◆ **What to produce**
Exactly and only the lines from the line holding "Task: Click the chat scrollbar up arrow" to the end of the records should be reproduced. Leave pictures out.

== Materials provided ==

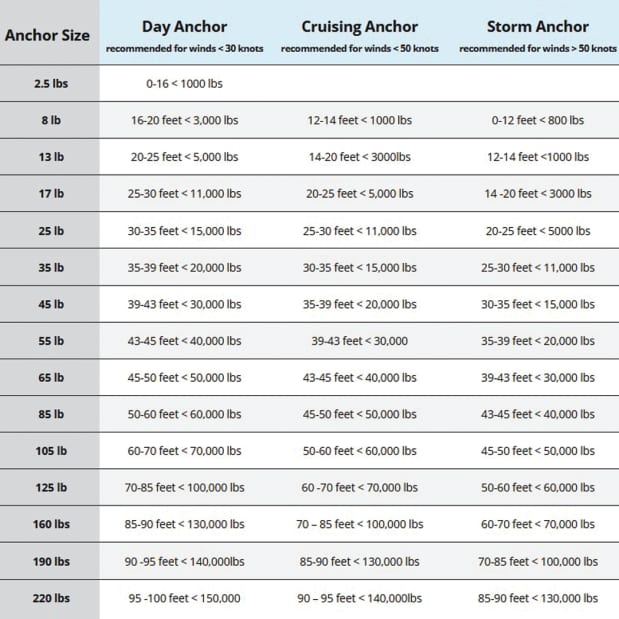
Task: Select the Cruising Anchor cell for 55 lb
Action: 360,341
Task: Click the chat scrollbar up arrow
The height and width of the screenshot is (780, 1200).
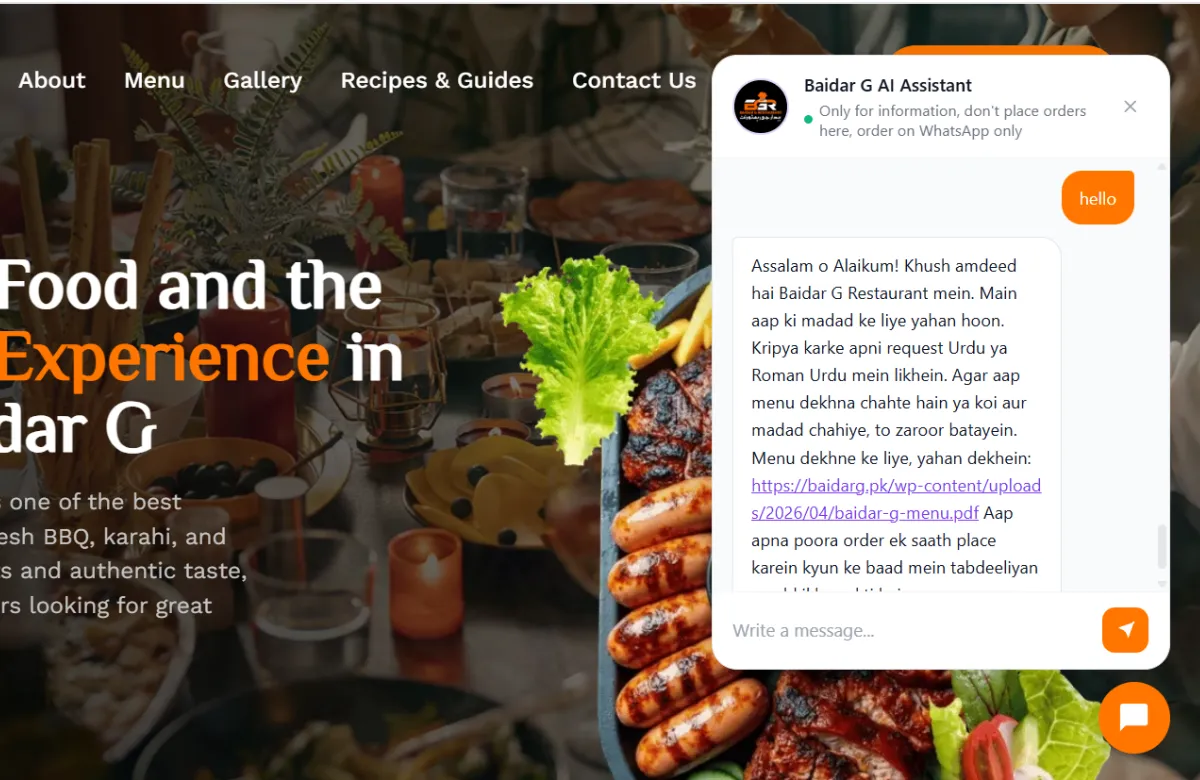Action: (1162, 166)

===

◆ **Solution to the exercise**
Task: Click the chat scrollbar up arrow
The height and width of the screenshot is (780, 1200).
Action: (1162, 166)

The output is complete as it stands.